On July 1 California will again raise its gasoline tax. More reason for folks to flee the State. In the midst of a $100 billion surplus, Sacramento Democrat are not satisfied with the theft of money from the population. Imagine the massive tax revenues California lost when Toyota left the State. Worse, how much did we lose in tax revenue when Elon Musk left the State, created his battery factory in Nevada and other entities in Texas. Guess Newsom is either an economic illiterate or doing this on purpose.
“The two biggest losers in this sense are, unsurprisingly, New York and California. New York lost, on net, 130,000 taxpaying households and $19.5 billion in adjusted gross income (AGI) from its tax base. California, meanwhile, lost 117,000 taxpaying households on net, along with a net of $17.8 billion in AGI in that one-year span alone. Illinois was third, but still lost a net of 51,000 households and $8.5 billion.
And for high-tax states, taxpayers voting with their feet is only becoming more of a problem. California and New York, for example, each lost more money from their tax bases than they did the previous two years combined. The amount New York lost from its tax base is about equal to the amount it lost from 2011-2015.”
The good news is that in ten years the high tax States—CA, NY, Illinois, New Jersey, Massachusetts, will all lose up to 20 congressional seats—and that adds up to 20 electoral votes going to low tax States. This is a good trend.

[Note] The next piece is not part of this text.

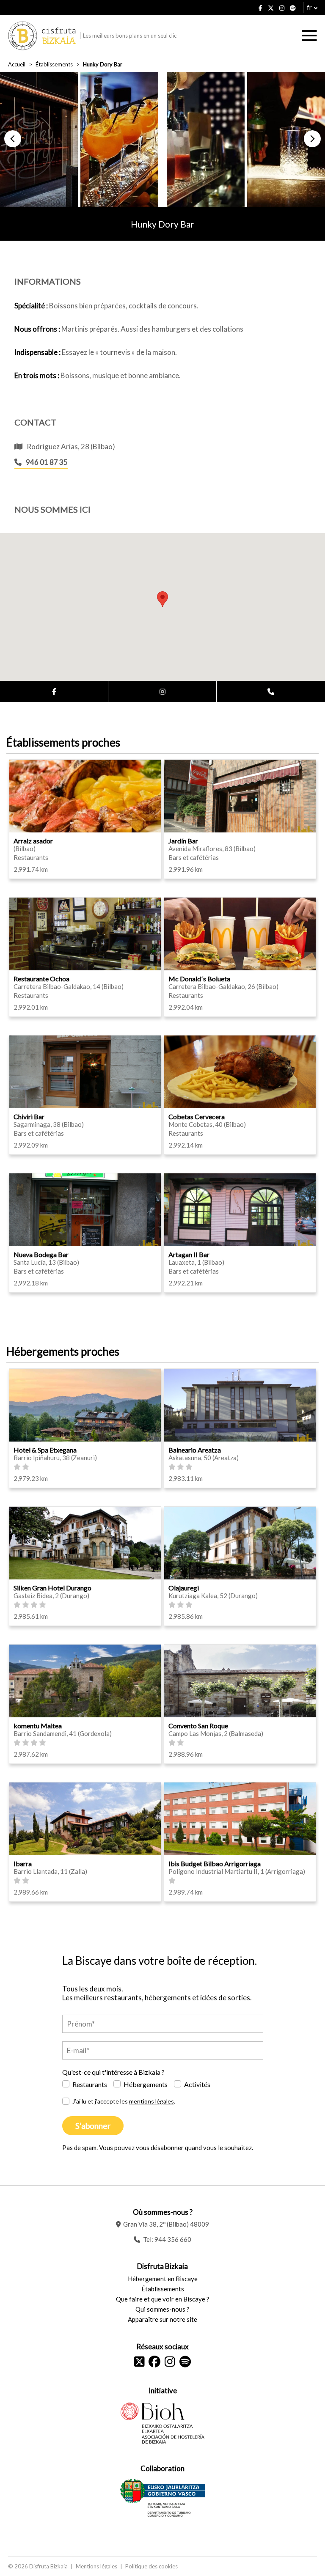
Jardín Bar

WILFORD: Latest IRS Data Shows Taxpayers Continue To Flee High-Tax States
ANDREW WILFORD, Daily Caller, 5/27/22
It’s a time-tested axiom for tax policy: the more you tax something, the less you get of it. Unfortunately for states used to subjecting their victims — ahem, residents — to punitively high taxes, that also holds true for the taxpayers themselves.
The latest IRS tax migration data, covering tax year 2019-2020, shows that the trend of taxpayers sprinting for the exits of high-tax states is only accelerating. It’s no coincidence that the states known for treating their taxpayers like milk cows lost the most taxpayers — a loss that was the gain of states with more competitive tax codes.
The two biggest losers in this sense are, unsurprisingly, New York and California. New York lost, on net, 130,000 taxpaying households and $19.5 billion in adjusted gross income (AGI) from its tax base. California, meanwhile, lost 117,000 taxpaying households on net, along with a net of $17.8 billion in AGI in that one-year span alone. Illinois was third, but still lost a net of 51,000 households and $8.5 billion.
And for high-tax states, taxpayers voting with their feet is only becoming more of a problem. California and New York, for example, each lost more money from their tax bases than they did the previous two years combined. The amount New York lost from its tax base is about equal to the amount it lost from 2011-2015.
While that increased rate of departure should cause New York and California to rethink their tax codes, the reality of the trend is likely even starker than this data shows. That’s because this data covers the tax year before the pandemic hit and remote work rapidly became a far more viable work situation.
High-tax states are very afraid of remote work, and for good reason. Freed of the need to congregate in overpriced, overcrowded “job hubs,” taxpayers often choose to live somewhere with more manageable costs of living.
Unfortunately, rather than attempting to make their tax codes more competitive, high-tax states often instead try and prevent taxpayers from escaping their tax webs. New York, for example, enforces a “convenience of the employer” rule, which requires residents who switch to working remotely in another state to continue paying income taxes to New York so long as they could possibly have continued to do the work in New York. California, meanwhile, recently considered a likely-unconstitutional scheme to impose a wealth tax, then charge a special “exit tax” on taxpayers who tried to leave.
Both states are also known for being aggressive in other areas of their tax codes. Most recently, California and New York became the first states to move towards a plan to subject out-of-state e-retailers to business taxes on the basis of a number of normal website functions, including offering customer service through chat or email. In other words, rather than trying to attract residents who want to live there, New York and California tend to try and catch out-of-state taxpayers up in its tax code through aggressive enforcement.
But it’s easy to see a better way to stem the bleeding. Florida, for example, added $23.6 billion on net to its tax base over the same 2019-2020 tax year period. While the weather is certainly a draw, so too is the state’s tax code, as Florida has no state individual income tax. Other states that gained from tax migration, such as Texas (+$6.3 billion), Arizona (+$4.8 billion), North and South Carolina (+$3.6 billion each), and Tennessee (+$2.6 billion) all rank as having below-average tax burdens according to the Tax Foundation’s metric of state and local tax burdens.
The conclusion is inescapable: taxpayers like low taxes, and don’t like high taxes. If New York and California want to get taxpayers to stop trying to escape, the solution is not to come up with ever-more convoluted schemes to trap them. It’s just to make their tax codes more competitive.